Rafaela Silva pega dois anos de suspensão e pode perder Tóquio-2020
Brasileira apresentou defesa de doping por fenoterol no dia 15 de janeiro e recebeu o resultado na quinta-feira. Com novo advogado, o caso irá à Corte Arbitral do Esporte

A campeã olímpica Rafaela Silva pegou suspensão de dois anos por doping por decisão da Federação Internacional de Judô (IJF, em inglês). Se não conseguir reduzir a pena, ela perderá os Jogos Olímpicos de Tóquio-2020. A informação foi publicada pelo "Globo Esporte" e confirmada pelo LANCE!.
A entidade entendeu que a atleta teve responsabilidade pela ingestão de fenoterol, substância proibida pela Agência Mundial Antidoping (Wada).
A brasileira foi flagrada durante os Jogos Pan-Americanos de Lima, em exame feito no dia 9 de agosto do ano passado. Meses depois, perdeu a medalha de ouro na categoria até 57kg do evento continental.
Rafaela atribuiu o contato com fenoterol, comum em remédios para doenças respiratórias, após brincar com Lara, de sete meses, que toma medicamentos para asma.
O contato com a criança, filha da judoca Flávia Rodrigues, também do Instituto Reação, aconteceu no dia 4 de agosto. A tese da defesa foi de que o fenoterol entrou no organismo de Rafaela após ela ter dado o nariz para a menina chupar, em gesto de brincadeira.

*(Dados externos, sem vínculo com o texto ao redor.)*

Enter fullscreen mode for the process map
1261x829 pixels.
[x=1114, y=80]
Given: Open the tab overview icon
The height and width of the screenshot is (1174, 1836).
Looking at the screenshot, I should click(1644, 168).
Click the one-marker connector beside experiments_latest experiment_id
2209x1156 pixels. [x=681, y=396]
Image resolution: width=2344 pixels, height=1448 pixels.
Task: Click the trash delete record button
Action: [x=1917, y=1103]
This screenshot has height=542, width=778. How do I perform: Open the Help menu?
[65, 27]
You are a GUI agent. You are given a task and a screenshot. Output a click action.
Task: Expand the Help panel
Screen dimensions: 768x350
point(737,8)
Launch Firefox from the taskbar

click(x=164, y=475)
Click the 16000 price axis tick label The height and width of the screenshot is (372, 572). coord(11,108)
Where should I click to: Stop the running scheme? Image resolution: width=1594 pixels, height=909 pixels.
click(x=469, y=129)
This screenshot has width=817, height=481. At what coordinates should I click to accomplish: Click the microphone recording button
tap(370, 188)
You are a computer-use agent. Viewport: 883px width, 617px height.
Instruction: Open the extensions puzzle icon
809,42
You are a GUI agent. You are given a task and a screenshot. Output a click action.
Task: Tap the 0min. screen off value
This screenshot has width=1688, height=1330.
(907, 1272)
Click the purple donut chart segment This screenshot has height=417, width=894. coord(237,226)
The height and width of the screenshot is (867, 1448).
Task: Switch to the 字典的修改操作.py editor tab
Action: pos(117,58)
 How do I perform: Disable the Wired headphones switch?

O advogado Bichara Neto trabalhou no caso até a última quinta-feira. O fato de a judoca ter feito sauna na ocasião foi um dos argumentos usados para justificar o resultado analítico adverso. O bioquímico L.C. Cameron reuniu dados para reforçar a tese. Mas as explicações não convenceram o painel da IJF.
Após a suspensão, a atleta informou que passará a ser defendida pelo advogado Marcelo Franklin, especialista em doping. Ele entrará com recurso na Corte Arbitral do Esporte (CAS), última esperança da campeã olímpica na Rio-2016 de reduzir a pena.
No final de agosto, ela voltou a ser testada durante o Campeonato Mundial, em Tóquio, no Japão, quando levou o bronze individual e o bronze por equipes, e os exames não apontaram nenhuma irregularidade.
A brasileira decidiu se colocar em suspensão voluntária a partir do dia 25 de outubro. Por ter sido flagrada com uma substância especificada pela Agência Mundial Antidoping (Wada), a pena não foi automática. Em certos casos, ela pode estar associada à ganho de performance.
Antes, em meio à divulgação do doping, Rafaela chegou a disputar competições e subir ao pódio. Ela conquistou o bicampeonato dos Jogos Mundiais Militares, em Wuhan (CHN), no dia 19 de outubro, e ficou com o bronze no Grand Slam de Brasília, no dia 6 de outubro.
O gancho para doping por fenoterol varia entre uma advertência até dois anos de suspensão se for comprovada a ausência de intenção, mas com algum grau de negligência.
Principal nome do judô brasileiro na atualidade, Rafaela também era uma das maiores apostas do Comitê Olímpico do Brasil (COB) para a Olimpíada do Japão. Ela aparece atualmente em quarto lugar no ranking mundial, dentro da zona de classificação direta para o megaevento.
A Confederação Brasileira de Judô (CBJ) informou em nota que "seguirá acompanhando os desdobramentos do processo legal referente ao caso de doping envolvendo a judoca da seleção brasileira, Rafaela Silva, com a confiança de que a justiça prevalecerá. O texto diz ainda que "Rafaela Silva é campeã olímpica e mundial, exemplo de superação dentro e fora dos tatames e um dos maiores ídolos do esporte brasileiro". A entidade prometeu prestar "o suporte que lhe couber" e avisou que só se pronunciará novamente após a decisão final do processo.